Las anunciadas reformas de las Fuerzas Armadas anunciadas por Macri se limitan a cambiar la definición de enemigo externo. De ahora no es sólo otro Estado sino también el narcotráfico y el terrorismo. Las críticas remiten a las formuladas por los mismos organismos a la ley antiterrorista de CFK sobre las puertas que abren a la represión de los reclamos sociales. En pleno recortes auditados por el FMI, la implementación del Ejército patrullando las fronteras es más en proyecto que una realidad a corto plazo.

Posadas (Martes, 24 de julio) “Este proyecto -enérgicamente rechazado por organismos de Derechos Humanos, así como por organizaciones sociales, gremiales, territoriales, ambientalistas y otras- responde a un requerimiento del Departamento de Estado de Estados Unidos: a través del Grupo de Acción Financiera Internacional (GAFI) se exigió que para considerar a la Argentina como un país seguro de inversiones externas se debía aprobar un paquete de leyes que van a potenciar la criminalización de la protesta social”. La denuncia, formulada por la CTA, es del 19 de diciembre de 2011 motivada por la sanción de la Ley Antiterrorista. El tratamiento expreso de la ley fue un pedido de Cristina Fernández de Kirchner que iniciaba su segundo mandato. Si bien no alteraba el rol de las Fuerzas Armadas y se limitaba a reformar el Código Penal, los organismos de derechos humanos advertían sobre la puerta que se abría a la represión. Después de la fundamentación que hiciera el diputado Agustín Rossi, desde las organizaciones sociales se consideró que “en el discurso, Rossi nos dice que como este gobierno no ha reprimido la protesta social, esta ley no es problema porque ellos se van a portar bien. Ese es el argumento. Ahora, de lo que se olvida Rossi es que no hay ley sin jueces. Las leyes son el papel escrito más los jueces que las aplican, y en este país se sabe que los interpretadores, que son los jueces, tienen una particular tendencia a interpretar las cosas contra el pueblo”.

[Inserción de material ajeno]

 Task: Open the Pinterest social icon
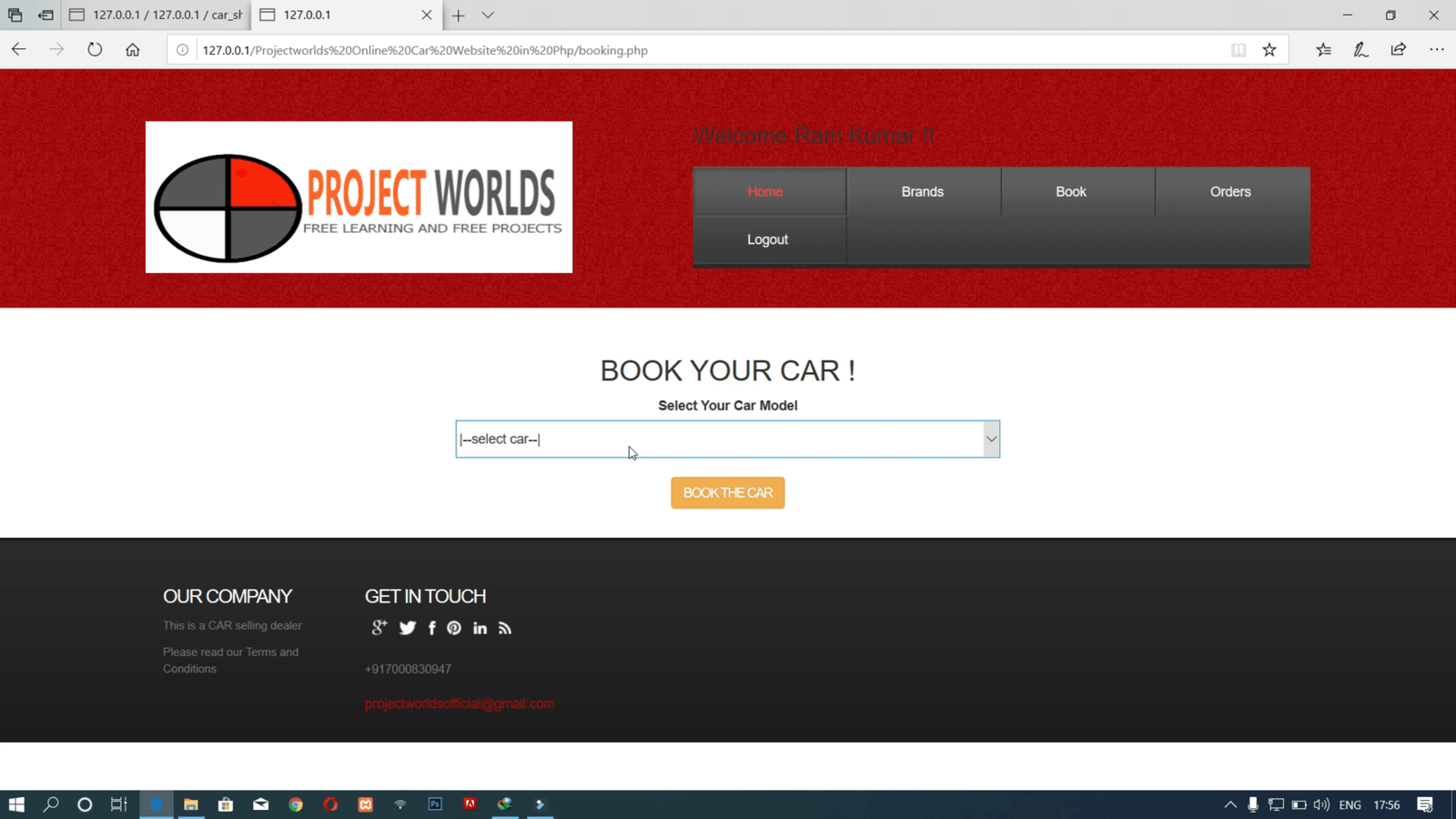(454, 628)
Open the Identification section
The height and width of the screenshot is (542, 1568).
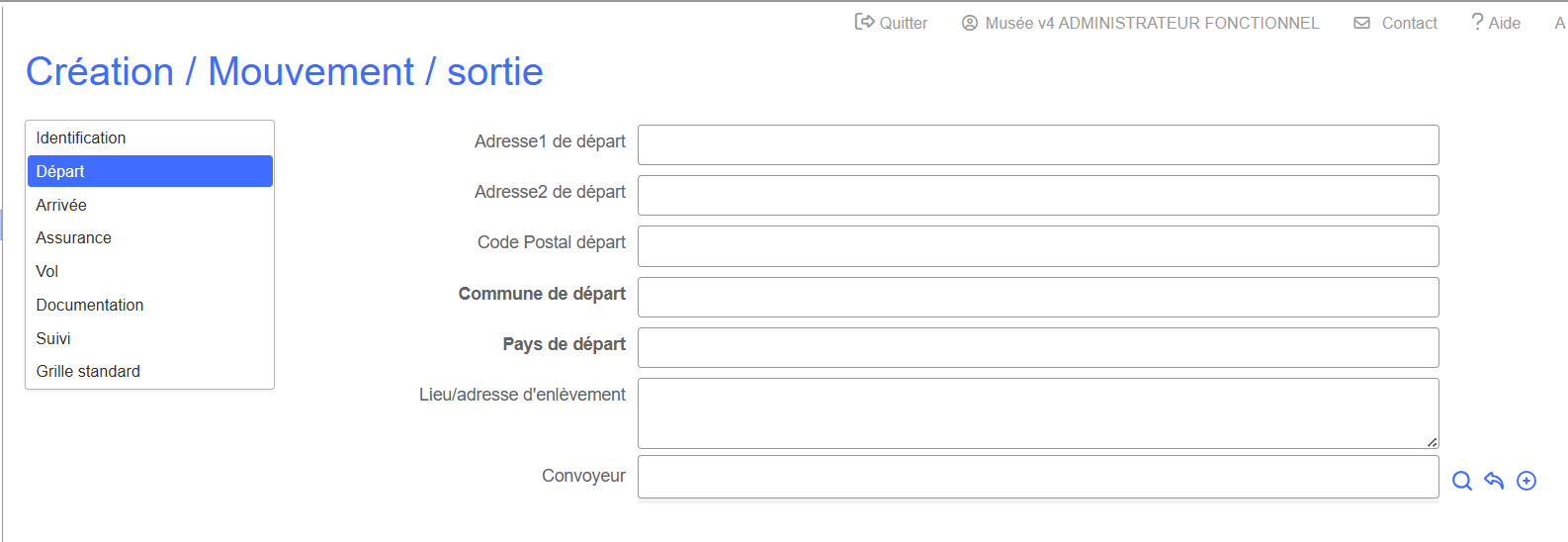(81, 137)
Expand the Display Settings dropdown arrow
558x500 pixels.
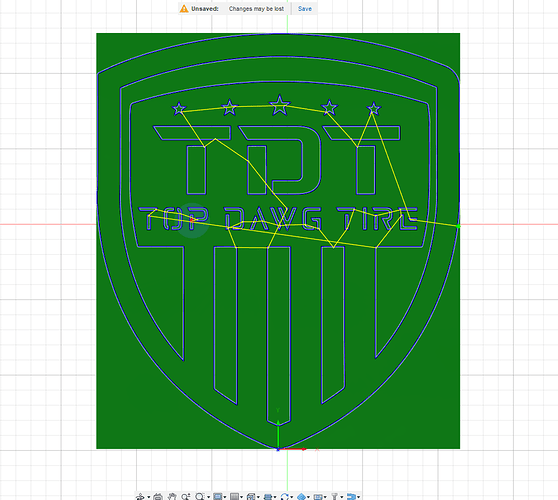[225, 497]
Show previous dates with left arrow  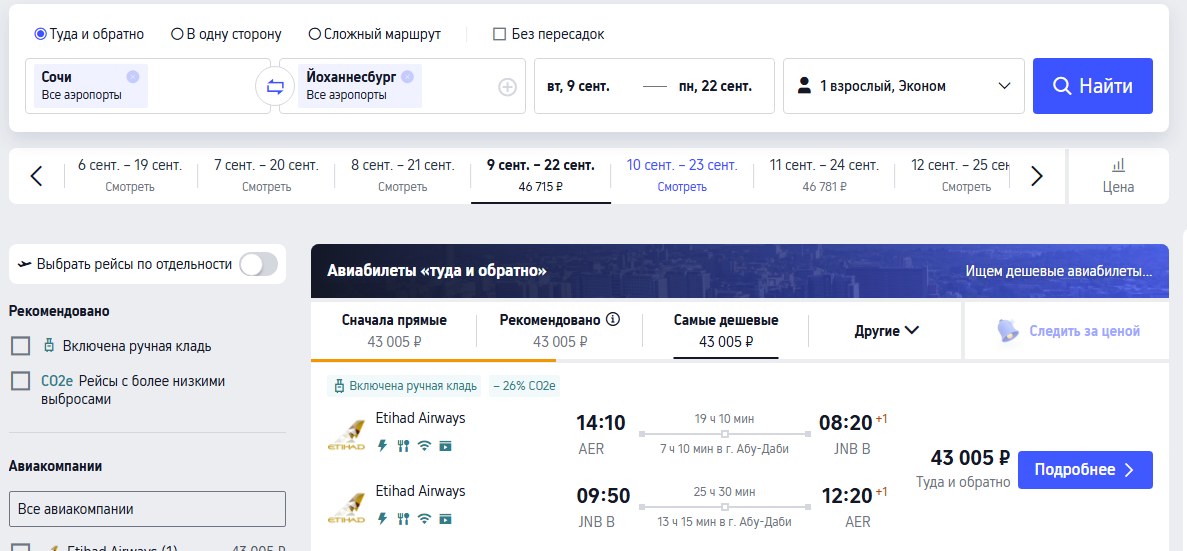click(36, 176)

Estos antecedentes son válidos para poner en su justo lugar la significación política del decreto de Macri, publicado hoy en el Boletín Oficial que cambia la definición de enemigo externo, que hasta ahora está ceñida a un Estado extranjero. De ahora en adelante estará concentrada en un ataque externo, no solamente de una Nación, sino de un grupo de narcotráfico o terrorista”. Un repaso a las declaraciones de los organismos de derechos humanos y organizaciones sociales y sindicales encuentra muchas semejanzas con las formuladas en 2011 cuando se enciende una alerta sobre la criminalización de las protestas sociales. La puerta que dicen se abre a las Fuerzas Armadas para intervenir en conflictos internos, en realidad ya estaba abierta no sólo por la ley antiterrorista de CFK sino fundamentalmente, por la furia de patricia Bullrich que ya cuenta con la Gendarmería y la Prefectura. Y si no pregúntele a los mapuches y a la familia de Santiago Maldonado.
Si Cristina cedió a las presiones del poder financiero globalizado para sancionar una ley, no puede esperarse otra cosa de Macri. La diferencia, no está entonces en la ley, sino en la política, entre Nilda Garré y Patricia Bullrich.
Pero hay un dato que se escapa a tirios y troyanos, las Fuerzas Armadas no son instituciones vacías, están integradas por hombres y ahora también mujeres que han aprendido en carne propia las miserabilidades de la historia. No se muestran dispuestos a ser parte de represiones ni quedar como responsables del dictado de políticas que ordenen arrasar al enemigo desde el terror del Estado. Hay que prestar atención a las declaraciones del general de brigada Claudio Pasqualini, cuando el día del Ejército relativizó la posibilidad de que las Fuerzas Armadas participen en operaciones de seguridad interior, como ese día había dejado trascender el propio Macri. De frente, le dijo: “los militares no podemos, por cuestiones normativas y de reglamentación, ocuparnos de seguridad interior”, y la ley vigente aún después de los alcances del decreto de Macri que modificó el decreto de Kirchner es taxativa en ese sentido. El general incluso pone realismo a los anuncios cuando destacó que “si se cambia la normativa podríamos patrullar las fronteras, en un futuro, con equipamiento, entrenamiento y preparación”.
Conclusión: la reforma introducida por el presidente Macri a la reglamentación de la ley de Defensa Nacional, tardará un tiempo y bastante largo en modificar la realidad, más aún cuando los generales observan que no tienen equipamiento, un equipamiento que demandará los recursos que hoy el gobierno nacional está recortando donde puede.